Wong’s watercolors show what he loves most about his country of birth and his ancestors’ hometown: the seaside, blue seas, white sand and coconut trees of the Philippines; and mountain crags and ancient canals of China.
His paintings of Wuyi, Huangshan, Danxia, Lu and Zhangjiajie Mountains at different times of day are breathtaking. His work on Yongding, Xiayang Village, Lungyan and Fuzhou, all in Fujian province, transports one to the magical world of the dragon.
Meanwhile, “Mines View Park in Baguio,” “Jones Bridge in Manila,” “Boracay” and “Taal” breathe of love for his adopted home.
His strokes are influenced by traditional Chinese brushwork, although he uses watercolor painting technique that probably dates back to the cave paintings of paleolithic Europe.

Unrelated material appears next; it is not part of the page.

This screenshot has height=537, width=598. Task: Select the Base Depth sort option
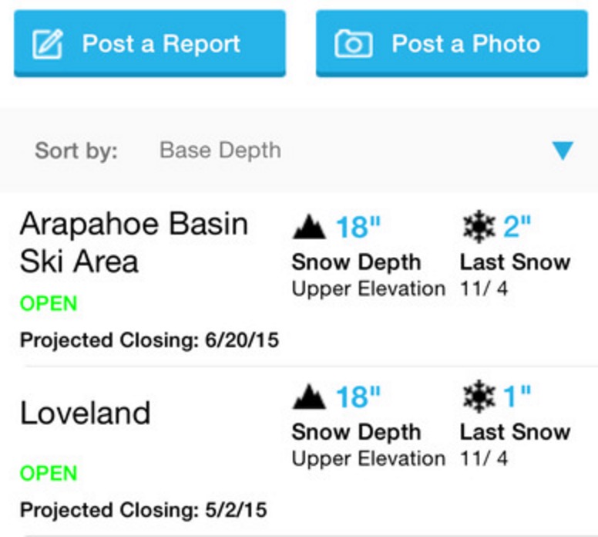[x=220, y=150]
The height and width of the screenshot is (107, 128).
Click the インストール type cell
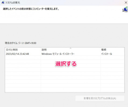pyautogui.click(x=106, y=54)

The same has been used for manuscript illumination since at least the Egyptian times, and during Europe’s Middle Ages.
At a time when emotions run high over the maritime territorial disputes between China and the Philippines, it is noteworthy to take stock of the initial efforts and continuing perseverance of artists like Wong to promote artistic fusion and cultural exchanges of the two countries and friendship between the two peoples.
This article was revised and submitted by the author to Tulay. It is based on an article published in the Philippine Daily Inquirer July 8, 2012. – Ed.